Mayor Jack Thomas and the Park City Council spoke about the trademark dispute in the days after the Colorado owner of Park City Mountain Resort said it would scrap the bid for the “Park City” trademark. The elected officials were not prepared to discuss the matter in any depth at the meeting and instead generally expressed gratitude that Vail Resorts ended the trademark efforts.
The mayor, one of the City Hall figures who was heavily involved in the discussions with Vail Resorts about the trademark application, said during the meeting he was pleased with the decision.
“I want to thank Vail Associates for their posture and their propriety in backing away from the trademark issue, dropping the application. I think we were all pleased,” Thomas said, referring to Vail Resorts by a former name of the company.
He recounted that he received a phone call from Bill Rock, the chief operating officer of PCMR, on a Saturday morning informing him of the decision to end the trademark efforts.

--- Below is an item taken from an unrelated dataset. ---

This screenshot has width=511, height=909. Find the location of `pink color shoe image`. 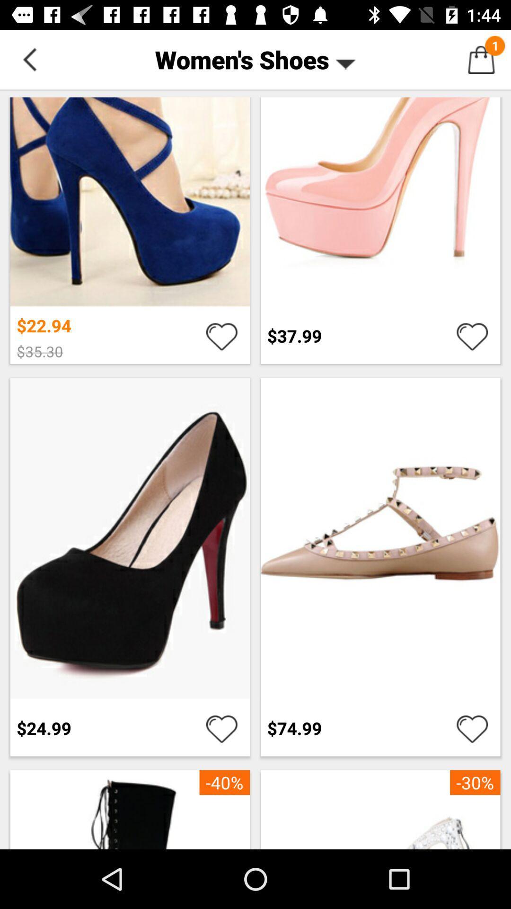

pink color shoe image is located at coordinates (380, 198).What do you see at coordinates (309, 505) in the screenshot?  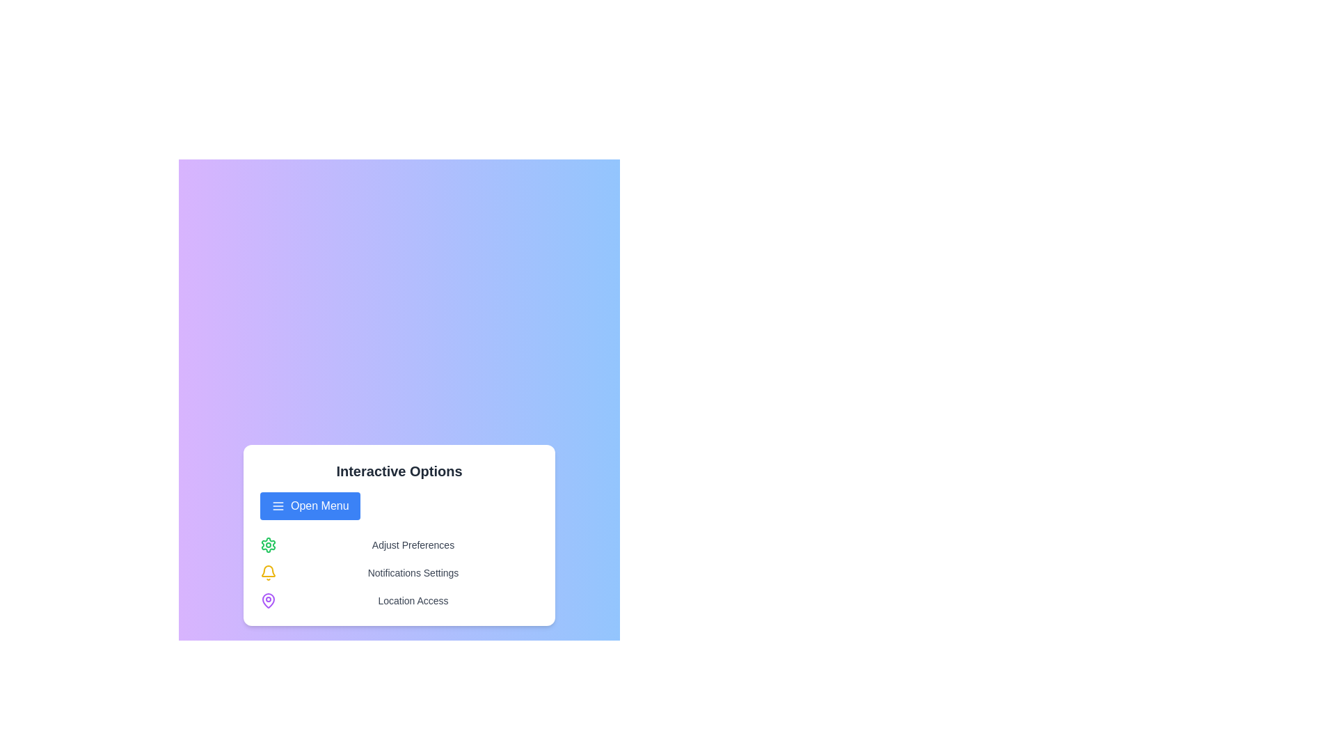 I see `the 'Open Menu' button, which is a horizontally stretched button with a blue background and white text` at bounding box center [309, 505].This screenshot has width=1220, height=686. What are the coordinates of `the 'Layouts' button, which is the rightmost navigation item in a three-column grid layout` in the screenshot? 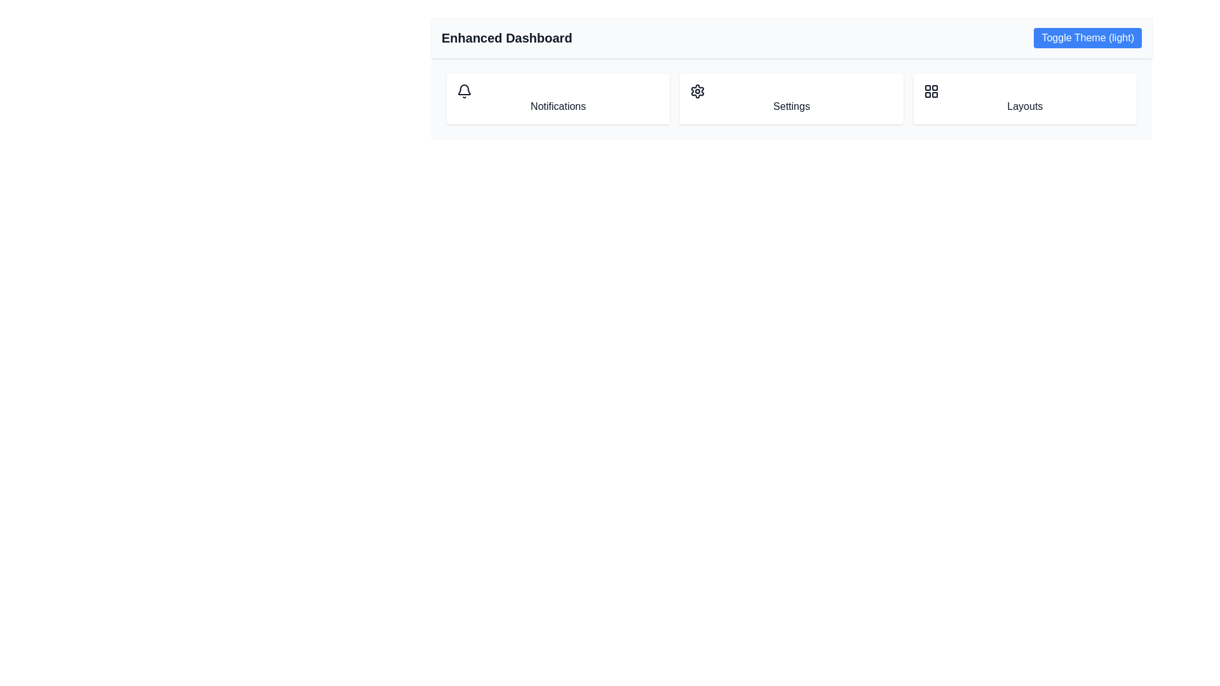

Thomas also noted Vail Resorts agreed to “clean up any confusion in the community,” which was one of the aims of City Hall and critics of the trademark application. The official name of the property remains Park City Mountain Resort, but it is marketed as Park City. Some are worried there could be issues delineating the mountain resort and the wider community.
“I think our approach with regard to some of this will be to, now that the trademark issue is behind us to some extent, that we will assess the situation moving forward with regard to the branding within the community and evaluate that,” Thomas said.
It appears City Hall will revisit the issue in coming weeks or months as officials craft a strategy. Mark Harrington, the Park City attorney, told the mayor and City Council plans are under consideration to address branding while a long-range monitoring plan will be put in place “so we are hopefully not put in this position again.”
Harrington said City Hall staffers will return to City Council for a “full discussion of those shortly.” It is not known when the staffers will schedule a discussion about trademark issues with the elected officials. It seems likely it will be late in the summer or in the fall since there has been widespread interest in the topic by the elected officials, businesspeople and Park City residents.
It is also not known what trademark-related issues will be of greatest interest as the mayor and City Council discuss the matter again. City Hall staffers typically prepare a report covering the history of an issue and offering a range of options for the elected officials to pursue in anticipation of a discussion like the one that is expected to be held regarding the trademark.
The trademark application for the name “Park City” spurred deep opposition by other businesses that use the name of the community in their moniker as well as Park City residents who resented the idea of a corporation holding a trademark on the name of the city. Vail Resorts, under intense pressure from City Hall and many Parkites, ended the trademark bid. A prior owner of PCMR had launched the trademark application and Vail Resorts continued the federal process before the decision to end the efforts.